# Dimore la Vecchia Firenze, studio unit



## abbekit (Mar 9, 2011)

Put this on hold for 2013 eek: ).  I've read the few reviews I could find (TUG and otherwise) and everyone talks about the 2BR units.  I booked a studio.  RCI was able to tell me that it is a loft unit, pretty small at around 500 sf, double bed up in the loft, sofa bed downstairs (it will just be myself and DH).  

Has anyone stayed in a studio here?  If anyone has stayed there lately (in any size unit) with more info about this place I'd really love to hear about it.

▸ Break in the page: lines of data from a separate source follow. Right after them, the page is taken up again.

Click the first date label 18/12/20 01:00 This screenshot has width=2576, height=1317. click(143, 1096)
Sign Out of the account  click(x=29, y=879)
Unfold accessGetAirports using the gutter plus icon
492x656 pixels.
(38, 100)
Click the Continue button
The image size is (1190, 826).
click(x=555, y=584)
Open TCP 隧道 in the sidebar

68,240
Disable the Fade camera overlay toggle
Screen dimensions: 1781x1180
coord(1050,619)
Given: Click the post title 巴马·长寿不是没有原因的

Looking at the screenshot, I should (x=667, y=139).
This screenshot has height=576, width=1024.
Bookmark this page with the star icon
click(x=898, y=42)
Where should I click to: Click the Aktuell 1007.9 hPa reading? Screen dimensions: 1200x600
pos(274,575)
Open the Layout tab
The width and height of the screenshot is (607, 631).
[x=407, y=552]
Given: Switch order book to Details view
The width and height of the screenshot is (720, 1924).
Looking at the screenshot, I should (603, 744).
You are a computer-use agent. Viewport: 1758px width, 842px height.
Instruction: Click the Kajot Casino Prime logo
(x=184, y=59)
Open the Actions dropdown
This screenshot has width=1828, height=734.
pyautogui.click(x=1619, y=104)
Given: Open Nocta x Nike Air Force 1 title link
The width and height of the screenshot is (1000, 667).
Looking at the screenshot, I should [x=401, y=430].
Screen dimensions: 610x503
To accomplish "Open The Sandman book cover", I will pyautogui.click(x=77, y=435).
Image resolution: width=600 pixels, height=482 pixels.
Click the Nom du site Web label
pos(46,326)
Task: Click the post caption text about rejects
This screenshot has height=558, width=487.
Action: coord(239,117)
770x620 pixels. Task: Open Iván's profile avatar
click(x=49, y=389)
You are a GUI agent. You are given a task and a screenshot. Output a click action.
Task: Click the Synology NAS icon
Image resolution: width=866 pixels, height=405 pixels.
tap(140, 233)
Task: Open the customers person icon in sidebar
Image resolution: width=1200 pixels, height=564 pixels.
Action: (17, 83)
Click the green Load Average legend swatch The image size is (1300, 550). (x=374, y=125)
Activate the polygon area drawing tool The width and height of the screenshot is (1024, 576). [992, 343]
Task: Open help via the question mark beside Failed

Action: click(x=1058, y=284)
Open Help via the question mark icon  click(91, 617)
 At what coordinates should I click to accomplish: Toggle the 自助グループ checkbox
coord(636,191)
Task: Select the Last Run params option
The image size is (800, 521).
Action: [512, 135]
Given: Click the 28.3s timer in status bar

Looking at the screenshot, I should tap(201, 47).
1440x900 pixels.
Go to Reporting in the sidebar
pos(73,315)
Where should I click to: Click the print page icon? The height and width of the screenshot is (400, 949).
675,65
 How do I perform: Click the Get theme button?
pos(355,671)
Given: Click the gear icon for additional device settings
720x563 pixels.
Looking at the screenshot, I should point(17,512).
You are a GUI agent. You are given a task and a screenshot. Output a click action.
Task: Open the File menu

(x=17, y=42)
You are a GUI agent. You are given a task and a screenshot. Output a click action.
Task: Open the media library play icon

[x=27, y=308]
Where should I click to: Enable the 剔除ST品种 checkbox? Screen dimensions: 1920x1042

Not looking for a fancy place, just happy to have a week in Florence


----------



## Passepartout (Mar 9, 2011)

Here's a link to their website: http://www.vecchiafirenze.com/ Unfortunately it's in Italian, but using www.translate.google.com you can decipher most of it. The pictures look pretty cool, and one is clearly of a loft judging by the slanted ceiling. Location a block or so from Sta. Croce is a good area. Not exactly IN the historical center, but on the fringe- no more than a 5 minute walk. Cafes will be more reasonable in that neighborhood- It's also just about 2-3 blocks from Michelangelo's house growing up. 

A week in Firenze is to be treasured!

Jim Ricks


----------



## Laurie (Mar 9, 2011)

Congrats - great exchange!


----------



## beejaybeeohio (Mar 10, 2011)

*I'm jealous!*

To tie in with a week at Chateau du Maulmont in FR, I have an ongoing for the resort you just snagged +other "select" Italian timeshares and so far nada has come my way for June 2012. How many TPUs are needed?  I am searching with 40.


----------



## abbekit (Mar 10, 2011)

beejaybeeohio said:


> To tie in with a week at Chateau du Maulmont in FR, I have an ongoing for the resort you just snagged +other "select" Italian timeshares and so far nada has come my way for June 2012. How many TPUs are needed?  I am searching with 40.



It was only 13 TPUs but it is the smallest size unit for the off season, first of March. I saw another week pop up right before i grabbed this one, i think it was for January.  I've never seen it show up for summer. There are only nine units in the building.


----------



## abbekit (Mar 10, 2011)

Now i'm worried. Sometime yesterday their website was taken down. They must not have paid for the registration of the site or their domain name. Hope this isn't a sign that they are shutting down their timeshare.




Well now the website is back up.  Maybe they needed my exchange fee to pay the bill


----------